Triangular numbers for numbers.

Question

Interestingly for triangular numbers:

$X(X+1)+Y(Y+1)=Z(Z+1)+a$

$a$ - this number is determined by the condition of the problem. Are all numbers equation has a solution? And what kind of formula in general is?

Answer 1

Gauss proved that every number is a sum of three triangular numbers. I don't think there's a good formula for the summands.

Answer 2

Well why not?

If the equation: $X(X\pm1)+Y(Y\pm1)=Z(Z\pm1)+a$

The number can be set as follows: $a=\frac{q^2-1}{4}$

Then using the appropriate equation Pell: $p^2-2s^2=\pm1$

Solutions can be written as:

$X=(2L+1+q)s^2+(q+2L)ps-(\frac{1-q}{2})p^2$

$Y=(1+q)s^2+(q+2L)ps+(L-\frac{1-q}{2})p^2$

$Z=(2L+1+q)s^2+2(q+L)ps+(L-\frac{1-q}{2})p^2$

Or.

$X=(2L+1-q)s^2+(q-2L)ps-(\frac{1+q}{2})p^2$

$Y=(1-q)s^2+(q-2L)ps+(L-\frac{1+q}{2})p^2$

$Z=(2L+1-q)s^2+2(q-L)ps+(L-\frac{1+q}{2})p^2$

$L$ - any integer given by us.
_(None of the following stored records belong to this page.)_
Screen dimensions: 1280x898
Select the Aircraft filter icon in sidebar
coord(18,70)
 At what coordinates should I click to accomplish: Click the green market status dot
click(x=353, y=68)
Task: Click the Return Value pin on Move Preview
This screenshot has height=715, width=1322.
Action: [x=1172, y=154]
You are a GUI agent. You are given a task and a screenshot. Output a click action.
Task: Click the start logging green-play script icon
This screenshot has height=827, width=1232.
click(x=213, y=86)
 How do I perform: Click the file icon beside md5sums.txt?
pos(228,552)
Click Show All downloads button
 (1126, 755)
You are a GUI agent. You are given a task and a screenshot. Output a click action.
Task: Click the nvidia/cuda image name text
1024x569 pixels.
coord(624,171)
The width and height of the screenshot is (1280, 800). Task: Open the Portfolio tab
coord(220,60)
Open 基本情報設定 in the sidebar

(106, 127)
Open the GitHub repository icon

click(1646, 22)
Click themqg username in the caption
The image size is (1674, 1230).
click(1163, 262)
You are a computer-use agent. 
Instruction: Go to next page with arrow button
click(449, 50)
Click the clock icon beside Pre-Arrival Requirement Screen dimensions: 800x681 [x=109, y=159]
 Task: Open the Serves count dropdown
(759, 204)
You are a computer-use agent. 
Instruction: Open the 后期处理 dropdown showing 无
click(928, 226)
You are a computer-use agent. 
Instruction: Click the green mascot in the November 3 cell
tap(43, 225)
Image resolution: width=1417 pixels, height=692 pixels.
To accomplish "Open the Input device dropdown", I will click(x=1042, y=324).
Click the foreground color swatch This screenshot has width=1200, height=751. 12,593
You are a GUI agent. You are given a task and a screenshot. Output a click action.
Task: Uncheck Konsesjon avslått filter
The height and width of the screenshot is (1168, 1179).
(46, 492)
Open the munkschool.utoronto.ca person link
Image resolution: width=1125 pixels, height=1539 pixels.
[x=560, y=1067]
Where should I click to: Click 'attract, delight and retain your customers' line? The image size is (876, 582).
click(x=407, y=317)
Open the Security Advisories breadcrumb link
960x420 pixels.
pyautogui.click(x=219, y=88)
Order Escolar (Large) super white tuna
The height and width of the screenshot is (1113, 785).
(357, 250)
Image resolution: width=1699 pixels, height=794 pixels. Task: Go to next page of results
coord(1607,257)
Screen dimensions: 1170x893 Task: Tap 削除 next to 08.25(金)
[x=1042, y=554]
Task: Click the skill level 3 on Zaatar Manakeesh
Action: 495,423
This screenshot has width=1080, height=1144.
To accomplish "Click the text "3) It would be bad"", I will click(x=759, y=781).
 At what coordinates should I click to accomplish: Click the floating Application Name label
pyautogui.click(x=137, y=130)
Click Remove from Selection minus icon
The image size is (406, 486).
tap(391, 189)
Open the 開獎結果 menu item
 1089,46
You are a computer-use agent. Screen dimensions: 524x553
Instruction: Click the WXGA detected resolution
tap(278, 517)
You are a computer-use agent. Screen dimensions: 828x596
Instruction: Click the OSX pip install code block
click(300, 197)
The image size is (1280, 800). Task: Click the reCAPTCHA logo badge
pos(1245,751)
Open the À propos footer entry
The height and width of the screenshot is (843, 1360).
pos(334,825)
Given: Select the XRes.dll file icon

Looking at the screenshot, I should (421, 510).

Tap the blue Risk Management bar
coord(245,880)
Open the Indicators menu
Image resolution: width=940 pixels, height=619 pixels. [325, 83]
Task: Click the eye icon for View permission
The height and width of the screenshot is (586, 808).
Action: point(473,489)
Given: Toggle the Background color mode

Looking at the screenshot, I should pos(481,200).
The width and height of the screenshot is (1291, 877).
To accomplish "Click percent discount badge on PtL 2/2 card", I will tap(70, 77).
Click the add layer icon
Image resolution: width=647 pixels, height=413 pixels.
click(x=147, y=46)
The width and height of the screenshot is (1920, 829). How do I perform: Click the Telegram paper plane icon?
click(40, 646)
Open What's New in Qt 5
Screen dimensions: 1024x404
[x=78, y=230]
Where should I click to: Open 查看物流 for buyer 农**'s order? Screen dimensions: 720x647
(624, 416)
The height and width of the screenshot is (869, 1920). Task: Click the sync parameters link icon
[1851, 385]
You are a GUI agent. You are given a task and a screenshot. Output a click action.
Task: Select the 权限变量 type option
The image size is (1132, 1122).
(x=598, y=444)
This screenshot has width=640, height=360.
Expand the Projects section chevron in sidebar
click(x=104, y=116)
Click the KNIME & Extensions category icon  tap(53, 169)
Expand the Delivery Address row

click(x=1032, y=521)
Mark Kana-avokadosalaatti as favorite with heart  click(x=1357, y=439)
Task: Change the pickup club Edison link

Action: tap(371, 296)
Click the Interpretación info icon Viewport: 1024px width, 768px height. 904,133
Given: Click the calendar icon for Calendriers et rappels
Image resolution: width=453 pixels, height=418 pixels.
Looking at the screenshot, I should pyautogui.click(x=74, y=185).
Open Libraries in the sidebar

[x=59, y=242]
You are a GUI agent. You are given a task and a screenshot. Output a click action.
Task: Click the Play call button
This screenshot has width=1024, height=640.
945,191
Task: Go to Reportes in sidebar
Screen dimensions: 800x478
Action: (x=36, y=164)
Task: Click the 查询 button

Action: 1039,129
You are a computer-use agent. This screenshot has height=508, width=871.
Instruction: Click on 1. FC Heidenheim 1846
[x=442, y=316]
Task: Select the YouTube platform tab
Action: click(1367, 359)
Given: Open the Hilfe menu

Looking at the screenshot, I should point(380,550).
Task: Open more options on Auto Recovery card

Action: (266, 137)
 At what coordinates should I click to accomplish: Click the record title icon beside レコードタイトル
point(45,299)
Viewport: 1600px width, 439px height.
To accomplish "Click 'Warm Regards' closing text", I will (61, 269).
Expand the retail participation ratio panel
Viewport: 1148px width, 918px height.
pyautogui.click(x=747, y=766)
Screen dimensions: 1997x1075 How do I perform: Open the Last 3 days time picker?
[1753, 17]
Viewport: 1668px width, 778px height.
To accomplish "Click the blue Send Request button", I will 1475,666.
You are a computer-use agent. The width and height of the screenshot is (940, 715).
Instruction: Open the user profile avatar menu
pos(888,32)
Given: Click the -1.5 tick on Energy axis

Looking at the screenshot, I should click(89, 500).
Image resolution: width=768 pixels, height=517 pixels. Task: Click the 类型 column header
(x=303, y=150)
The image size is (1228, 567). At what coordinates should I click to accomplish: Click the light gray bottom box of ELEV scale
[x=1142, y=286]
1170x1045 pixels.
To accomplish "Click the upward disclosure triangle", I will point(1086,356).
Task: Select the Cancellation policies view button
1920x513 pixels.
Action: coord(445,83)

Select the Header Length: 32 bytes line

And all the numbers can be any character.

Answer 3

If the equation:

$X(X+1)+Y(Y+1)=Z(Z+1)+q$

We write the solution if the number of: $q=(a-b)(a+b+1)$ This can be represented as ideal:

Then use the equation Pell: $p^2-2k(k-t)s^2=1$

$k,t$ - integers asked us.

Then the solution can be written:

$X=((2b+1)k-(2a+1)t)ps+2((a+1)k^2-(a+b+1)kt+bt^2)s^2$

$Y=ap^2+((2b+1)k-2bt)ps+2(k^2+(b-a-1)kt)s^2$

$Z=bp^2+(2(a+1)k-(2a+1)t)ps+2((b+1)k^2-(a+b+1)kt+bt^2)s^2$

Or again:

$X=(2b-2a-1)p^2+((6b-4a-1)k+(2a-4b+1)t)ps+$$2((2b-a)k^2-(3b-a)kt+bt^2)s^2$

$Y=(2b-a-1)p^2+((6b-4a-1)k-2bt)ps+2(2(b-a)k^2-(b-a)kt)s^2$

$Z=(3b-2a-1)p^2+((8b-6a-2)k+(2a-4b+1)t)ps+$ $+2((3b-2a)k^2-(3b-a)kt+bt^2)s^2$